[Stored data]
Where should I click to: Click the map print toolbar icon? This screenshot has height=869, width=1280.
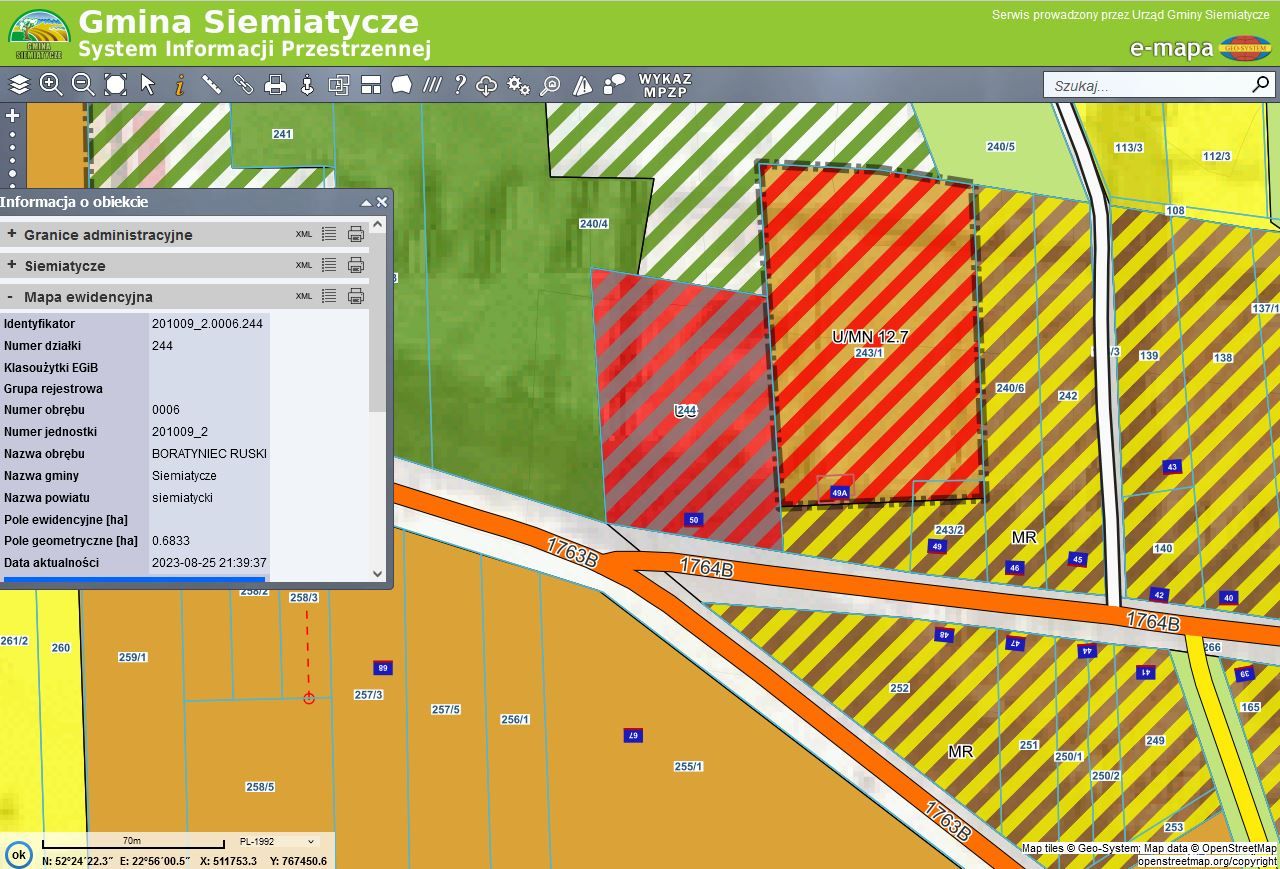[x=275, y=85]
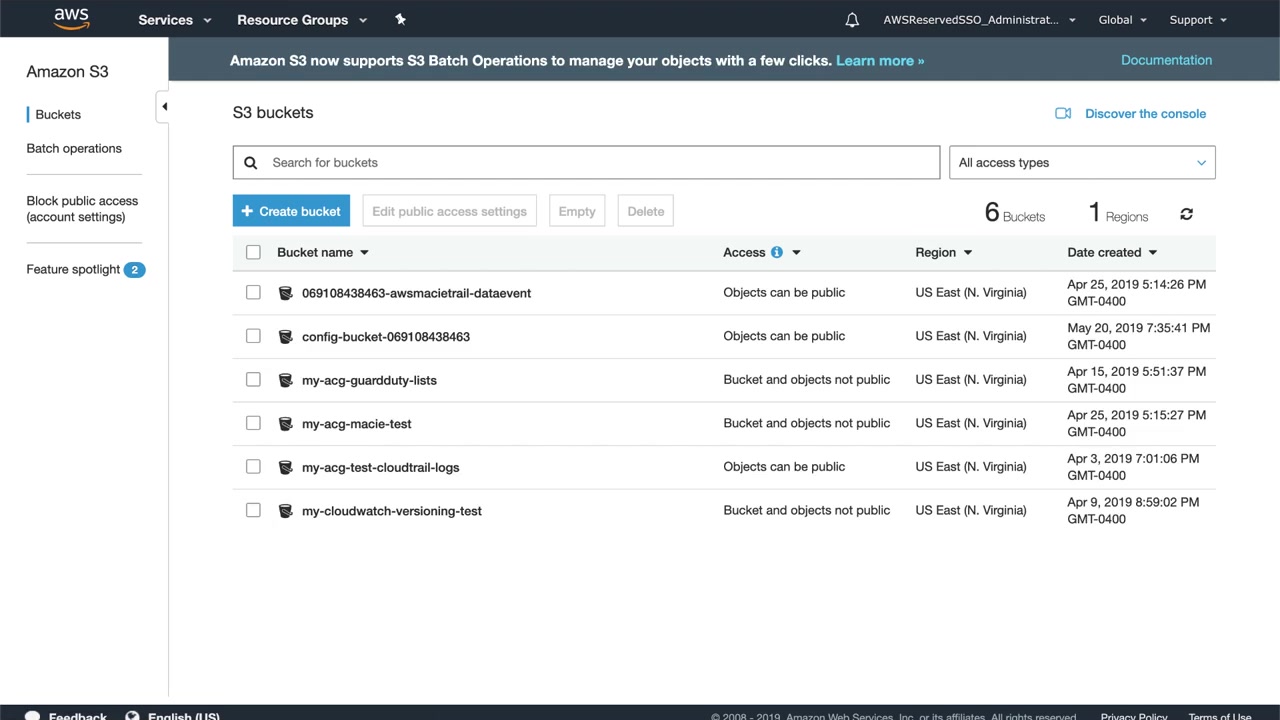The image size is (1280, 720).
Task: Expand the Services menu
Action: (175, 20)
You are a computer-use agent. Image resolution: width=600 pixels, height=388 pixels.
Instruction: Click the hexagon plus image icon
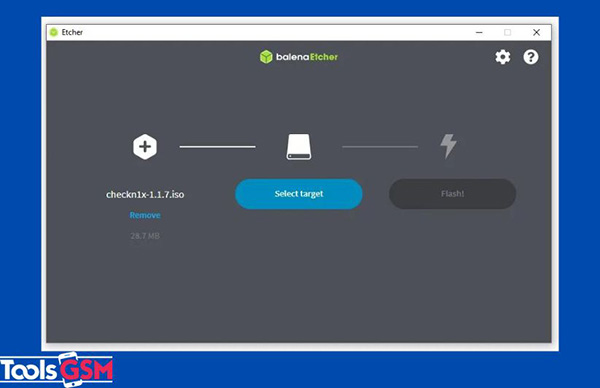tap(145, 147)
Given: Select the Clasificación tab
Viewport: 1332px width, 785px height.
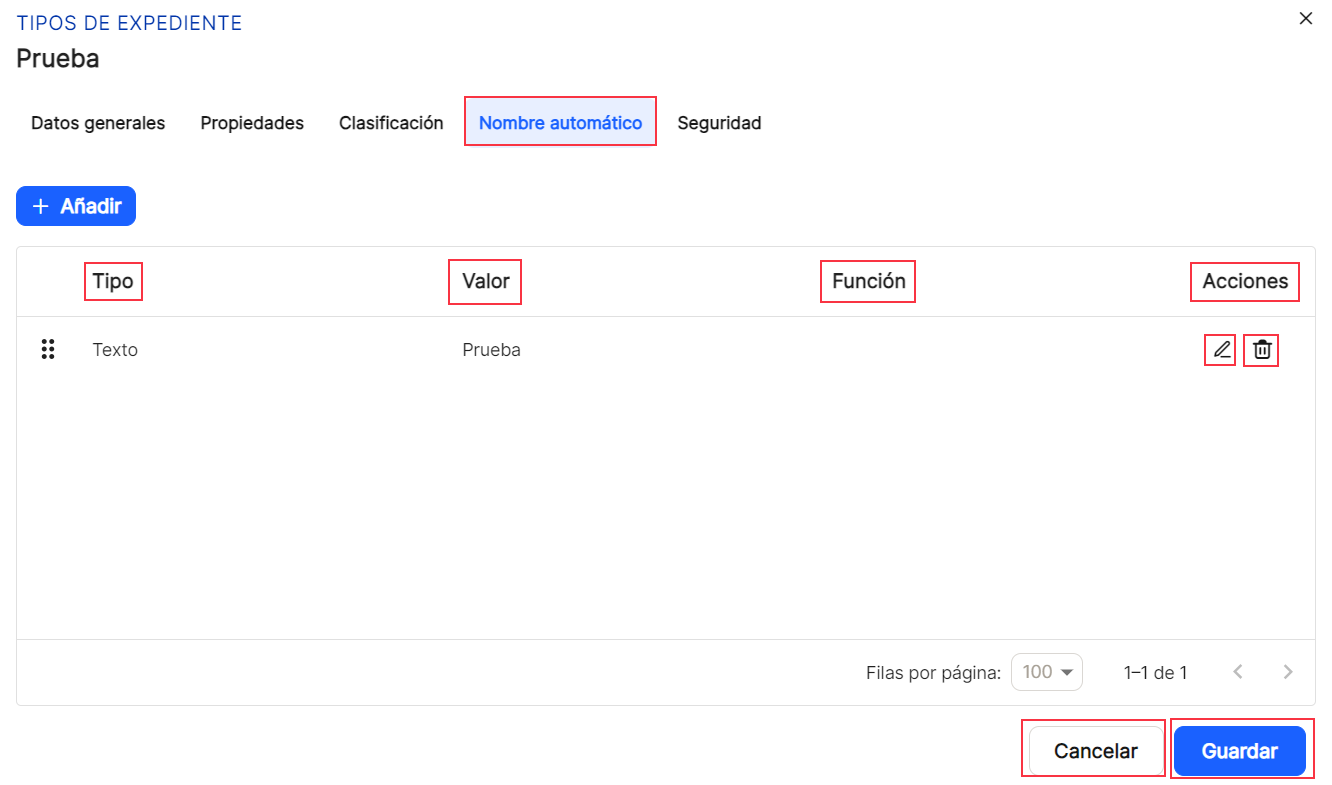Looking at the screenshot, I should (x=391, y=123).
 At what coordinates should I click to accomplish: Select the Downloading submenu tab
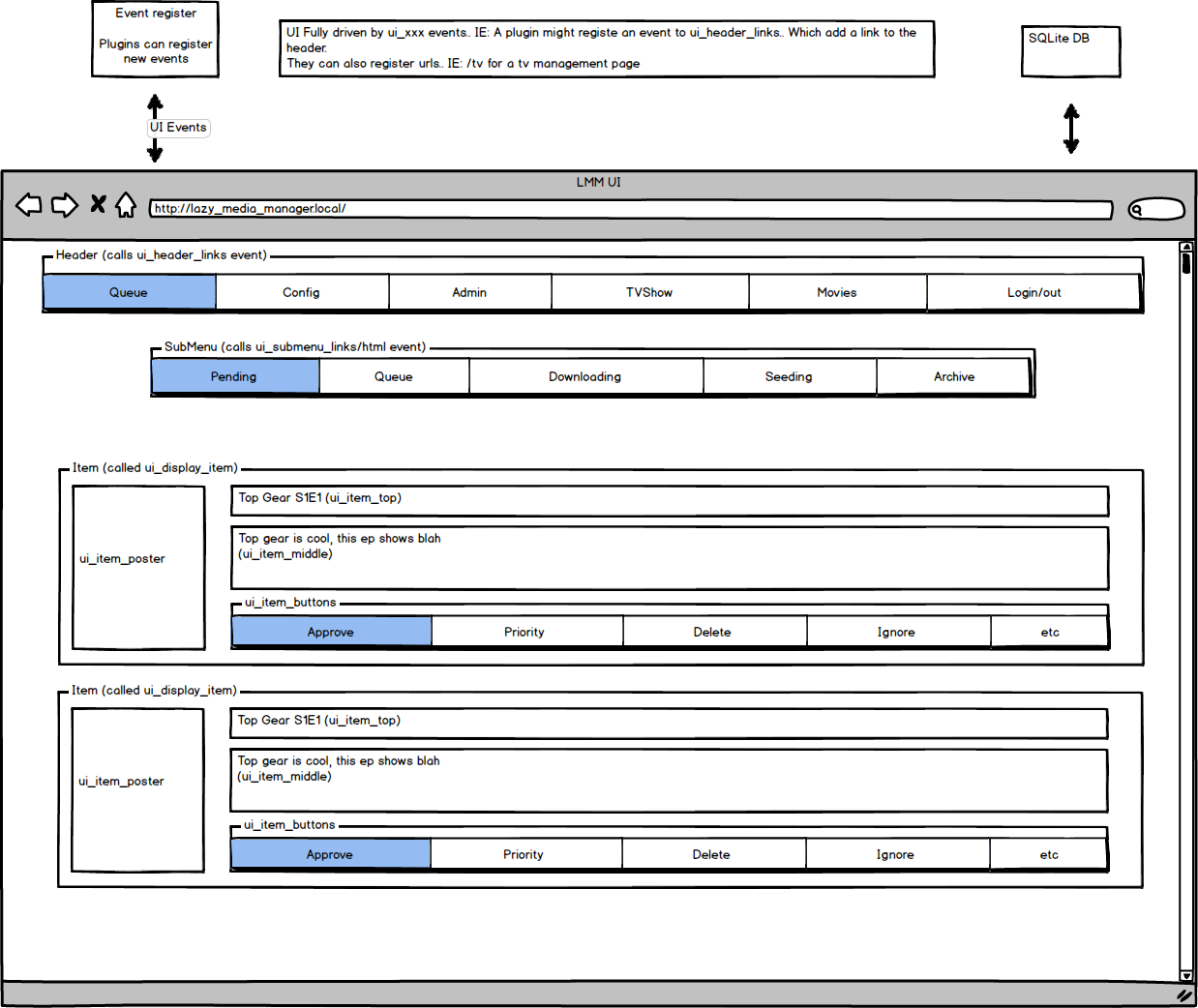coord(585,376)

• [EXERCISE BRIEF]
Give back every record above word for word, dropping pictures.

• [TASK RESULT]
Where should I click to: Click the map print toolbar icon? This screenshot has height=869, width=1280.
[x=275, y=85]
The image size is (1280, 720).
Task: Expand the Services menu
Action: (175, 20)
You are a computer-use agent. Image resolution: width=600 pixels, height=388 pixels.
Instruction: Click the hexagon plus image icon
tap(145, 147)
Given: Select the Clasificación tab
Viewport: 1332px width, 785px height.
Looking at the screenshot, I should (x=391, y=123).
 At what coordinates should I click to accomplish: Select the Downloading submenu tab
coord(585,376)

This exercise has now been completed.